It’s Friday so it must be Self Made Man day. And, fresh from a rare appearance at Trillians last night, the godfather of North East rock returns to a favourite subject – when is a band not a band?
Enjoy our leading columnist’s musings here every week!
July 2011 is a landmark date in the musical life of one Steve Morse.
For this month, the American has overtaken Richie Blackmore as the longest-serving guitarist in Deep Purple.
And yet take a straw poll of 1,000 rock fans and it’s a fair bet that if you asked them to name DP’s axeman, the vast majority would go for the man in black himself.
Such is the life of legend’s replacement.
For the record, Blackmore was a founder member of the group in 1968 before quitting midway through 1974 to form Rainbow.
The Mark II line-up of drummer Ian Paice – the only one to have appeared on every Purple album – Jon Lord, Ian Gillan, Roger Glover and Blackmore reformed in 1984 but the guitarist lasted just over nine years.
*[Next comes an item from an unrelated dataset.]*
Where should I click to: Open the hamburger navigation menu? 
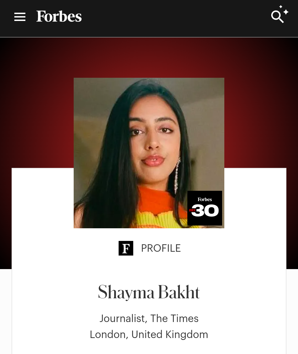[x=20, y=17]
When he’d previously quit, disillusioned by what he perceived as the funky influence of Glenn Hughes and Gillan’s replacement David Coverdale, Tommy Bolin succeeded him and the ill-fated American was often booed on stage by die-hard fans, who refused to accept anyone but Blackmore.
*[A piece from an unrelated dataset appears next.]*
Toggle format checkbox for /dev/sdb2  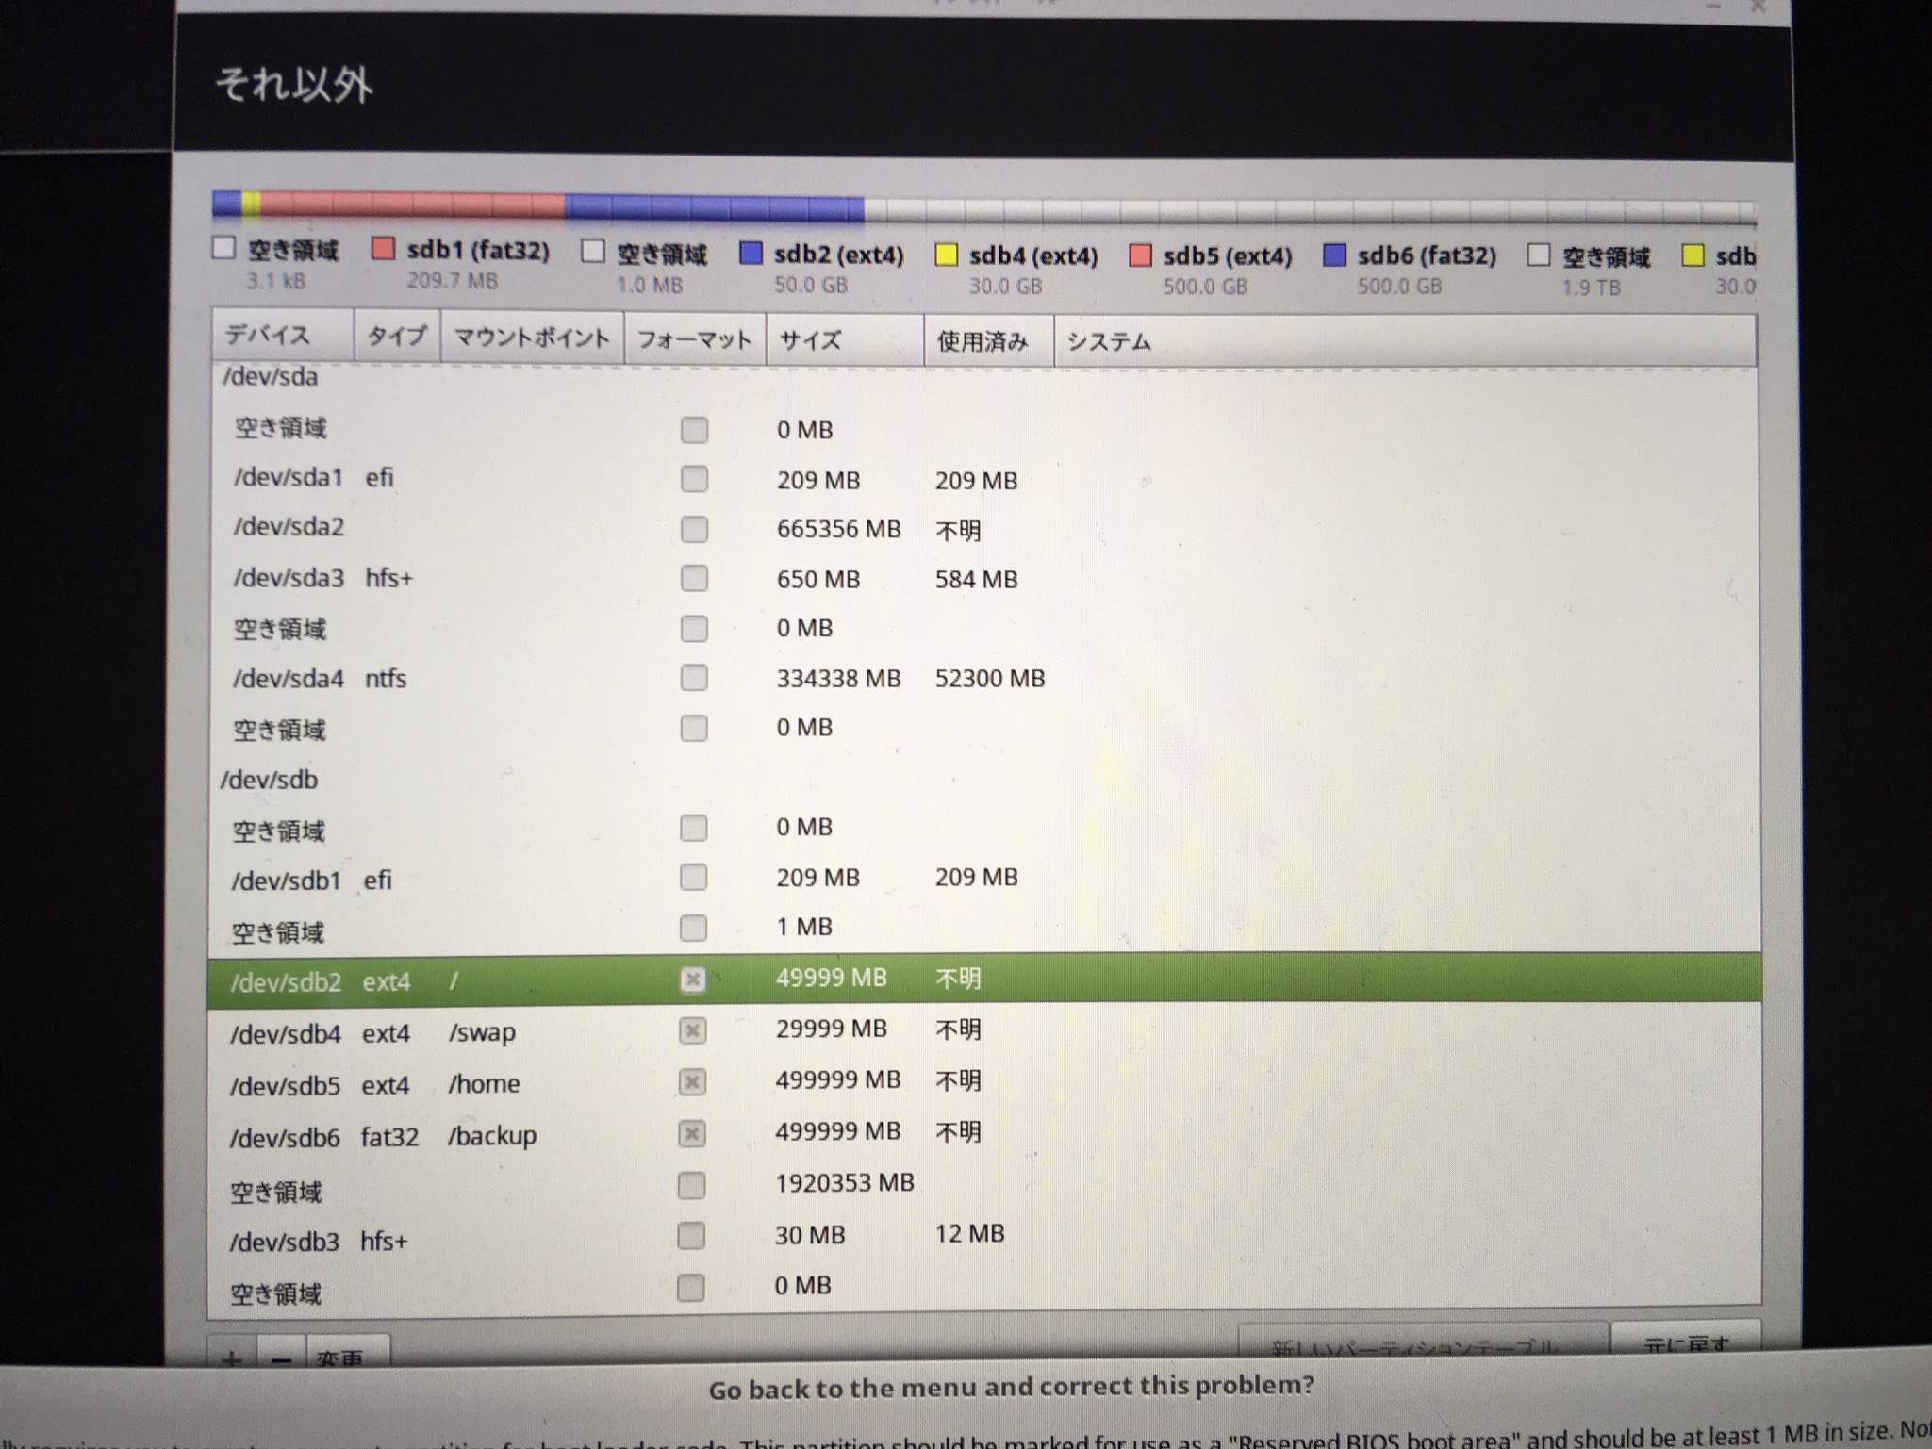693,980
It was probably the same for Morse in the mid-90s though he was probably helped by the fact that by then, Deep Purple weren’t quite the titanic rock gods they had been when Mark II morphed into Mark III and then Mark IV.
Morse is widely acknowledged as an outstanding guitarist and having been a constant member of the band since 1994, today he has as integral a role in the band as Gillan or Glover.
Yet despite Purple releasing several fine albums during his tenure, their typical set-list is dominated by tracks written during the Blackmore era. To the masses, Morse is regarded as a very good replacement but nothing more despite his supreme musicianship.
Classic line-ups are the bugbears of those that follow. Take Motorhead for example.
Last weekend, one of their former guitarists tragically died. Wurzel was a member for most of the 80s and early-90s but arrived on the scene too late to feature on Motorhead’s most famous albums.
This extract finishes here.